The Vancouver-based groups were instrumental in drafting the Vienna Declaration ahead of the 2010 AIDS conference scheduled for Vienna next month.
Dr. Evan Wood, an author of the declaration and the founder of the Centre for Science in Drug Policy, said the paper urges political leaders to put ideology aside and treat drug-use as a public-health crisis rather than a law enforcement issue.
"It makes the case quite forcefully that not only has drug-law enforcement failed to achieve its stated objectives in terms of reducing drug supply . . . but there is also a range of unintended consequences," said Wood. "If you look at countries that rely more on law enforcement to deal with drugs, you also see higher HIV rates among drug users."
Wood said HIV rates increase as intravenous drug users are literally forced into the shadows, where they are increasingly difficult to reach with public-health education and social services.

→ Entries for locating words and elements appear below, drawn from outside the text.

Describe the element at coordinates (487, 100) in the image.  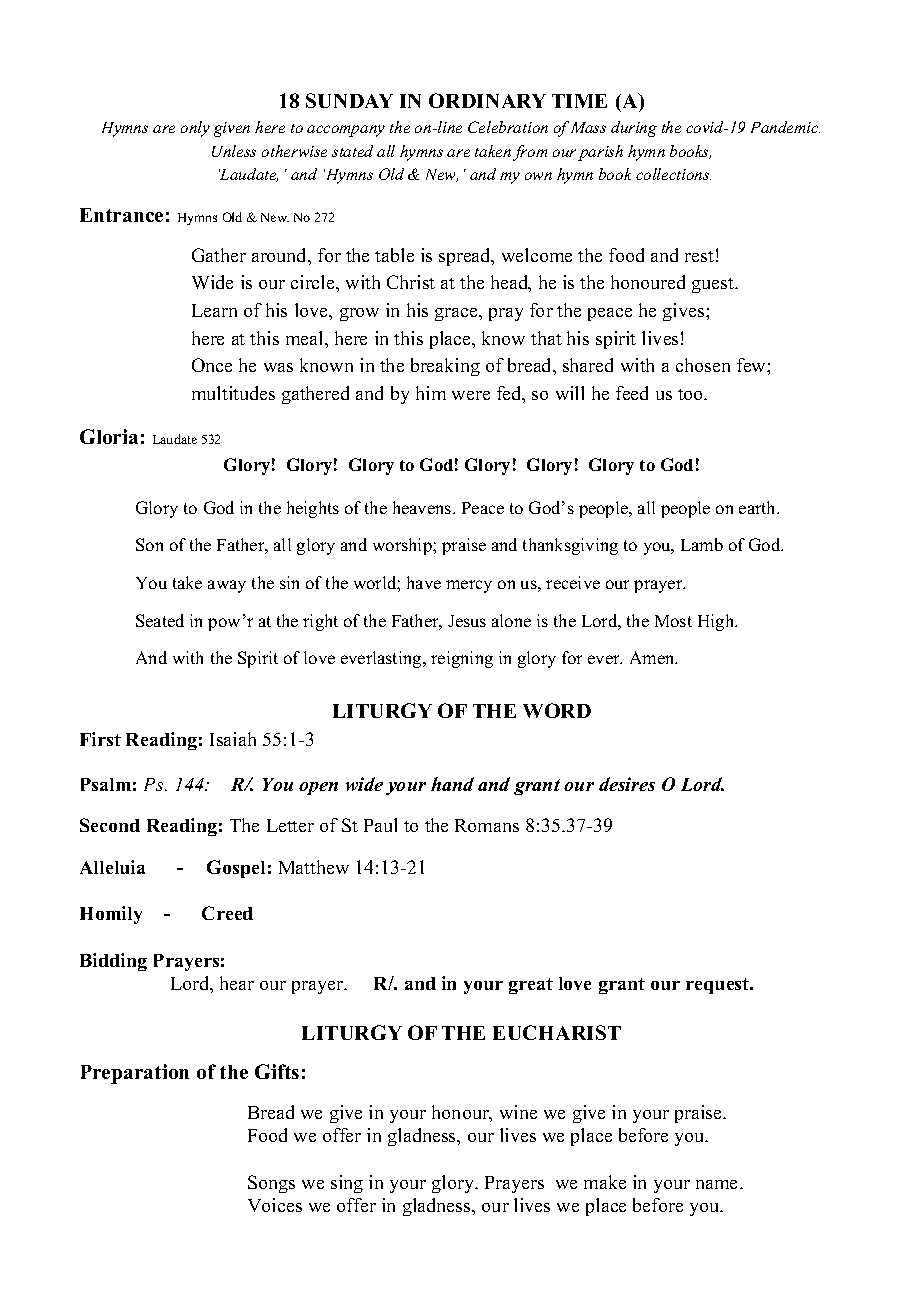
I see `ORDINARY` at that location.
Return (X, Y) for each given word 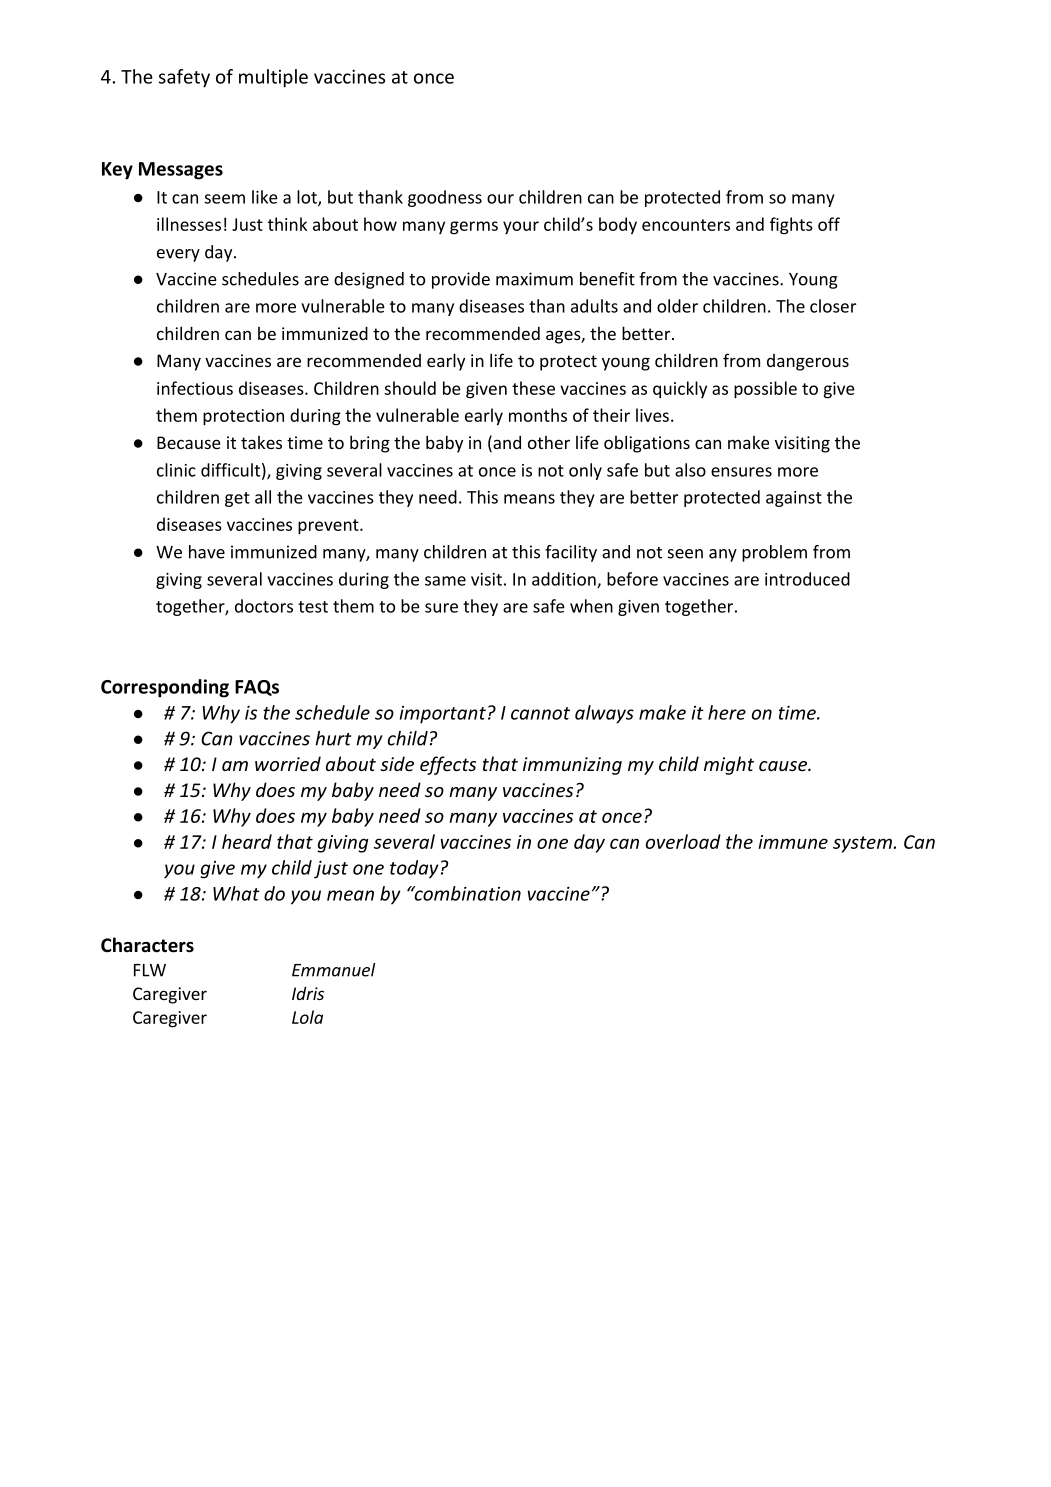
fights (791, 226)
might (729, 765)
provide (461, 280)
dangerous (808, 362)
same (445, 581)
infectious (195, 388)
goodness (445, 198)
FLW (150, 970)
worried (288, 763)
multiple (273, 78)
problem (774, 553)
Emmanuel (333, 970)
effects (448, 765)
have (207, 552)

While Wood and his fellow researchers named in the declaration are hesitant to call their public health model "legalization," they advocate regulation of the drug trade and the decriminalization of the drug user, he said.
"I don't think your average person knows that marijuana is more accessible to young people than alcohol," said Wood, noting that Portugal has the lowest rate of marijuana use of all European Union countries after decriminalizing all drug use in 2001.
"Maybe all this emphasis on law enforcement just serves to glamorize these drugs . . . but, if we deal with this as a health issue, like we have with alcohol and tobacco, maybe we can have an impact on this problem."
Wood and his colleagues plan to track what influence the declaration has on world drug policy in preparation for next year's global AIDS conference in the United States.